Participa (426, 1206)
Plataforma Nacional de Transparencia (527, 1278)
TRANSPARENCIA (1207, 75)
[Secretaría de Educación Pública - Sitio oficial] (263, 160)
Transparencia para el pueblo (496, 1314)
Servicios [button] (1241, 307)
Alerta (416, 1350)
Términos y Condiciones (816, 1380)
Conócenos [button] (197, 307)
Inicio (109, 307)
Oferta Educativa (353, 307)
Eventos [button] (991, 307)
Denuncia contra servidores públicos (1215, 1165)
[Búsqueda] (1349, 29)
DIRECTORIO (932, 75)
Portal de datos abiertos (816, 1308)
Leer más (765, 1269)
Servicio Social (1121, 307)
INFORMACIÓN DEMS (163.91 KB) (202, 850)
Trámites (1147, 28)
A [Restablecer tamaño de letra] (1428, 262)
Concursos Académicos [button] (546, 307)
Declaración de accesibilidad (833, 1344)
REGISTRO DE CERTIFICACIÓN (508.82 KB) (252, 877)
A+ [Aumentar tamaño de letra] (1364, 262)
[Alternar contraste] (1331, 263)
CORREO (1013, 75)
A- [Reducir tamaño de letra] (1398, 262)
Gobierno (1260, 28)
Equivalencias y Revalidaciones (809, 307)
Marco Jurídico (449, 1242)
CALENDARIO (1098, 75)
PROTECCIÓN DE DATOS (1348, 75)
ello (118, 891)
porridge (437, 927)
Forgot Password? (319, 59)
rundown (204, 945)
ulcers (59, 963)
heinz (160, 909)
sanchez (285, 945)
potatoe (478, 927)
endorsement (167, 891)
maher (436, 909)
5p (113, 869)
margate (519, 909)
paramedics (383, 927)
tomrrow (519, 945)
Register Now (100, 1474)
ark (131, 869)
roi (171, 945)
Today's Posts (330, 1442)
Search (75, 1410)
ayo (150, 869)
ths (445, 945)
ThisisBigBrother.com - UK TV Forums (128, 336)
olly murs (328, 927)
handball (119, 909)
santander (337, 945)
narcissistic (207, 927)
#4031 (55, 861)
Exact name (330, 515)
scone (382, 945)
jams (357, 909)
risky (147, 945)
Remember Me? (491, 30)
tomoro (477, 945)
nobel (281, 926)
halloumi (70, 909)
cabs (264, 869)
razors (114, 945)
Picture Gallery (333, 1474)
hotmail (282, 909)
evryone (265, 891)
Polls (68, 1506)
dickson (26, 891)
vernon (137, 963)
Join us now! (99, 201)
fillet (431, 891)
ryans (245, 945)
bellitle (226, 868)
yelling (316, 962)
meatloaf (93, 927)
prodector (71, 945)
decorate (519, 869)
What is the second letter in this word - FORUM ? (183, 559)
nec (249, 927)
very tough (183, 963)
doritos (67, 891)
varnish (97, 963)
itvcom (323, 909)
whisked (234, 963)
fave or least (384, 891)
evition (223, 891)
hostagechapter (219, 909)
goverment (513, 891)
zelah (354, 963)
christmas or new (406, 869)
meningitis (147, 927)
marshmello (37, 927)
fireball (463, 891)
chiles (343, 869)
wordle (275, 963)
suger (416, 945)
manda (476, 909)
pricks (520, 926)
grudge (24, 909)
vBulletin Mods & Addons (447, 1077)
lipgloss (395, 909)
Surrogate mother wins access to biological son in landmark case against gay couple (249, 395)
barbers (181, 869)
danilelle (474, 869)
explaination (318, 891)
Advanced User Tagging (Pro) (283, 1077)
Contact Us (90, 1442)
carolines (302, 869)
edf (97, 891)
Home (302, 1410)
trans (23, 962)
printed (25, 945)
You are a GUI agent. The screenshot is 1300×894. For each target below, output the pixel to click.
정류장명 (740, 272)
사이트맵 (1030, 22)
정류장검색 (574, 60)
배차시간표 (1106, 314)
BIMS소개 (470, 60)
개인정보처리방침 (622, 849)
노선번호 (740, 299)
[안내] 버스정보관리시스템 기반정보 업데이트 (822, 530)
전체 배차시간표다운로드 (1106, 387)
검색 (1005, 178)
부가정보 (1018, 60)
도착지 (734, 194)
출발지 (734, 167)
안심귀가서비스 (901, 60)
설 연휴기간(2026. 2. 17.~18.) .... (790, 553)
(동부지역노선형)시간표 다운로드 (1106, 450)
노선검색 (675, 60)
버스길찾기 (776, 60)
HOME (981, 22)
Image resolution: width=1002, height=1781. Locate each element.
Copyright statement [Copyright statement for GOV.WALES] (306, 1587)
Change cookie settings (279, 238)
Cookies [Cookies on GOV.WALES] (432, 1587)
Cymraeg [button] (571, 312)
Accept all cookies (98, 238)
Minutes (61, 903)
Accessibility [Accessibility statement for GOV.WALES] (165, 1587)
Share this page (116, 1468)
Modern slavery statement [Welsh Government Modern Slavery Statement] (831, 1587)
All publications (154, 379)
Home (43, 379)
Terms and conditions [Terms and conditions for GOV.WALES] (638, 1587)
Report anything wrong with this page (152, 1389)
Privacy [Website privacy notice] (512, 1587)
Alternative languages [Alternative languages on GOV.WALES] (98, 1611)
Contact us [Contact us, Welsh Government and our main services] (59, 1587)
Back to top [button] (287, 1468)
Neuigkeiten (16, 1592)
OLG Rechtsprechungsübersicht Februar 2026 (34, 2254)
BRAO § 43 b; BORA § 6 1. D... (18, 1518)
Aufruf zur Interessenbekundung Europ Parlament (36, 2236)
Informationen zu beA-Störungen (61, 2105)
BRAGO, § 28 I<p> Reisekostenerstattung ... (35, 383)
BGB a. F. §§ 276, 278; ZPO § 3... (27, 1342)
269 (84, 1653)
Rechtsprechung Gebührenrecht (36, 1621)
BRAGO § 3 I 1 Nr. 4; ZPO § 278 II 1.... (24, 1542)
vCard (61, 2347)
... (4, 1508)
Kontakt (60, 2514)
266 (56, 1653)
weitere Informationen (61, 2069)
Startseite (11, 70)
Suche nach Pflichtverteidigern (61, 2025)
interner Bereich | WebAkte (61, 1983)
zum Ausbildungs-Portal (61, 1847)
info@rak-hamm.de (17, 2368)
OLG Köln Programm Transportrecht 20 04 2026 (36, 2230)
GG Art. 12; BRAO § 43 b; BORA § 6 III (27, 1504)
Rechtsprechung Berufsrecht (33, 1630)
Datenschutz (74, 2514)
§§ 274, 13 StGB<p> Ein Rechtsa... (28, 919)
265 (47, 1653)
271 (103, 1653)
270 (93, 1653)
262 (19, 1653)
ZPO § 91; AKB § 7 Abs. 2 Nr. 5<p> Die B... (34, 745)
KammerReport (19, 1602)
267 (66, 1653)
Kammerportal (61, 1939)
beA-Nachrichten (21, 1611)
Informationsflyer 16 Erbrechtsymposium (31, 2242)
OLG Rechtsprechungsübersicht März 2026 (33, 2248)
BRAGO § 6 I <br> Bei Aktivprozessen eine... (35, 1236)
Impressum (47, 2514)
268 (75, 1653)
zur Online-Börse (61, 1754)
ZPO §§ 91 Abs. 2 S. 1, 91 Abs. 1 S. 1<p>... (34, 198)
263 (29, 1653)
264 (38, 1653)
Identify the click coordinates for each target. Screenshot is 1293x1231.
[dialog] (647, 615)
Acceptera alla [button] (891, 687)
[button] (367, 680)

◆ ◆ ◆ ◆

**WORK TO BE COMPLETED**:
Starting at the beginning of the records and ending at the line that contains "Inicio (109, 307)", write out every line again, requests included. Scale each coordinate in the answers by 0.3, rounding to whole numbers with halves going up, and give only those lines.

**WRITTEN ANSWER**:
Participa (128, 362)
Plataforma Nacional de Transparencia (158, 383)
TRANSPARENCIA (362, 23)
[Secretaría de Educación Pública - Sitio oficial] (79, 48)
Transparencia para el pueblo (149, 394)
Servicios [button] (372, 92)
Alerta (125, 405)
Términos y Condiciones (245, 414)
Conócenos [button] (59, 92)
Inicio (33, 92)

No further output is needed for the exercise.